For the vast majority of workers, the issue of pay is at the forefront of our minds whenever we’re on the hunt for a job. Once that late-round interview comes and it’s time to negotiate the best deal, however, not every job-seeker is prepared to bargain properly.

And here’s another kicker — most people, when looking for a new job, don’t even bother bringing the salary up and will just accept a “reasonable enough” offer out of fear of torpedoing their opportunity.

So, how can you prepare yourself to come to the table and make the best deal possible when you head for an interview or get that job offer? Use some of the following tips, and you’ll find yourself in a much better position when it comes time to bargain.

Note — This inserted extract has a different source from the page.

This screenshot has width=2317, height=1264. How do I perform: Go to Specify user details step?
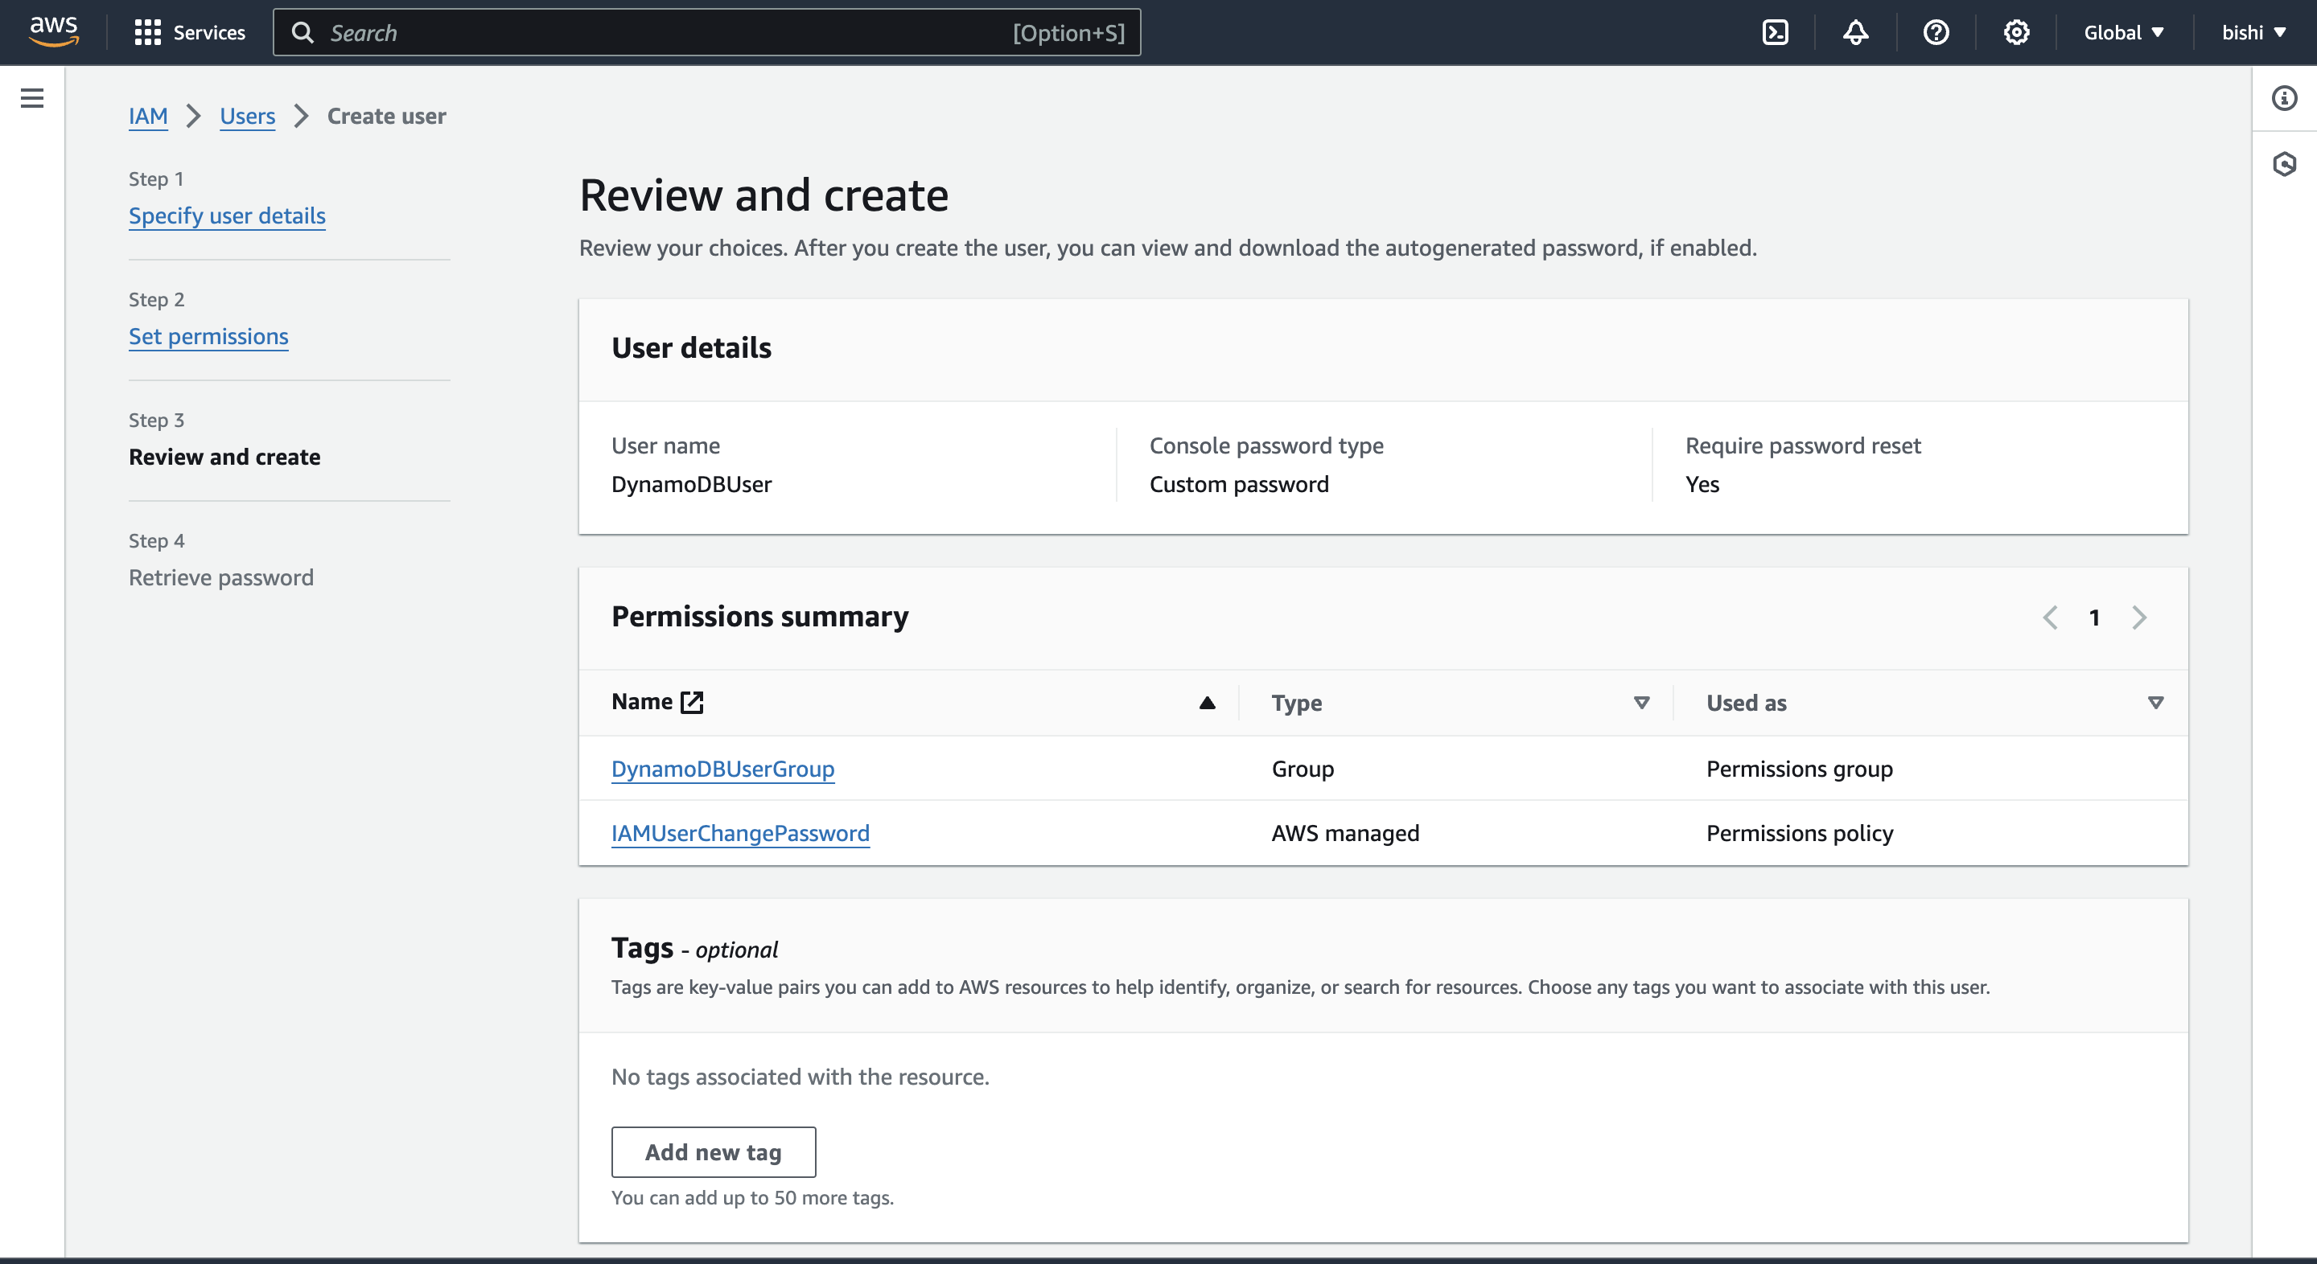pos(227,216)
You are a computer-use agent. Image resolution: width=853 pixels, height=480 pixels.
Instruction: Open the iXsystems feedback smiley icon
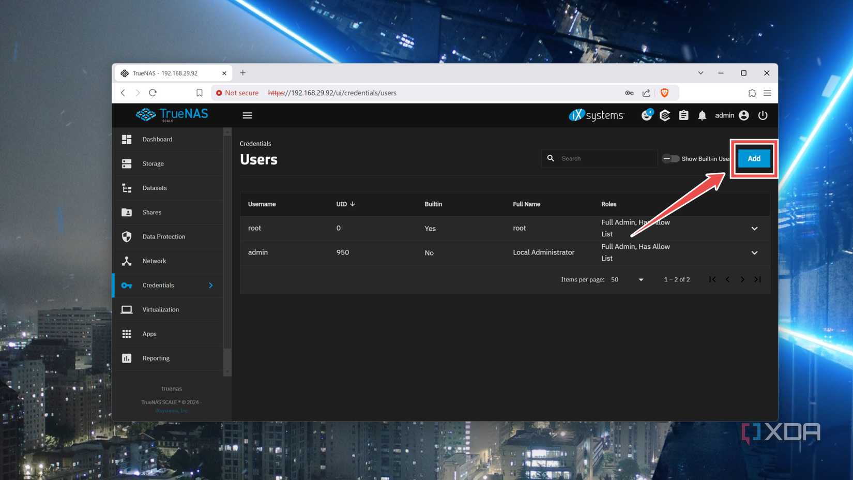[x=647, y=115]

Know What You’re After And Do Your Research

It pays to be prepared. How can you make an offer, after all, if you don’t really know what you’re looking for? Before the interview and negotiations begin, you should know what’s typical of salaries in your field, then determine two numbers for yourself.

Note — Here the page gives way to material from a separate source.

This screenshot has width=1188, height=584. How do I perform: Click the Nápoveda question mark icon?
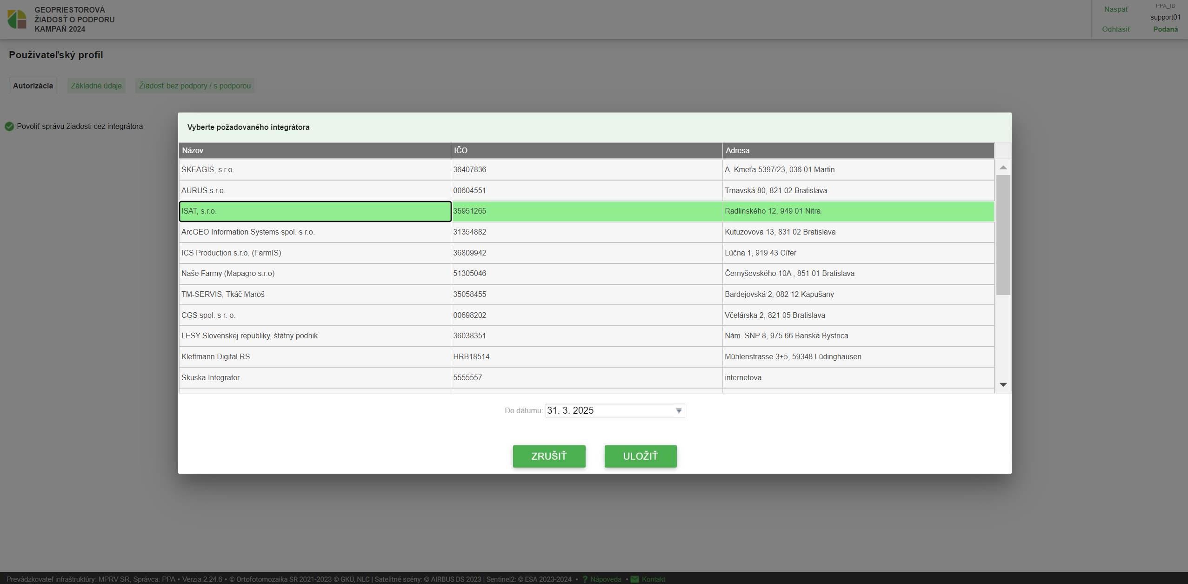point(585,579)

The first is your high-end, the “golden amount” you’re after that you might immediately say “yes” to if given the offer. The second is your low-end, the bare minimum you’ll accept that’s still within a reasonable range. You can negotiate between these numbers, but remember not to budge on your lower limit.

Speak Up, Be Honest, And Negotiate

To put yourself in a more advantageous position, you’ll want to be sure to make the first offer when it comes to salary. Be direct, be honest, and make the case for why you’re worth what you’re asking for. 

This might sound daunting, but you can make a big impression simply by presenting yourself as likable during the interview process and courteous as you broach the topic of salary concerns.

With the right attitude in place, you’ll then want to show how you can contribute to the organization’s bottom line with your skills and experience. Though you may not get your high-end number, you should be able to negotiate yourself something better than what you’d have gotten had you simply come to an interview ready to accept any offer.

Protect Your Worth

Salary remains important even after the interview is complete and you’ve started a job. If, down the line, you feel you’ve been undercut on the salary you negotiated, you’ll want to take whatever steps you can to ensure you receive what you’re worth. You may need to speak with an employment lawyer or work compensation attorney to determine the best course of action, but make sure you don’t let all your hard work in negotiating a good salary go to waste.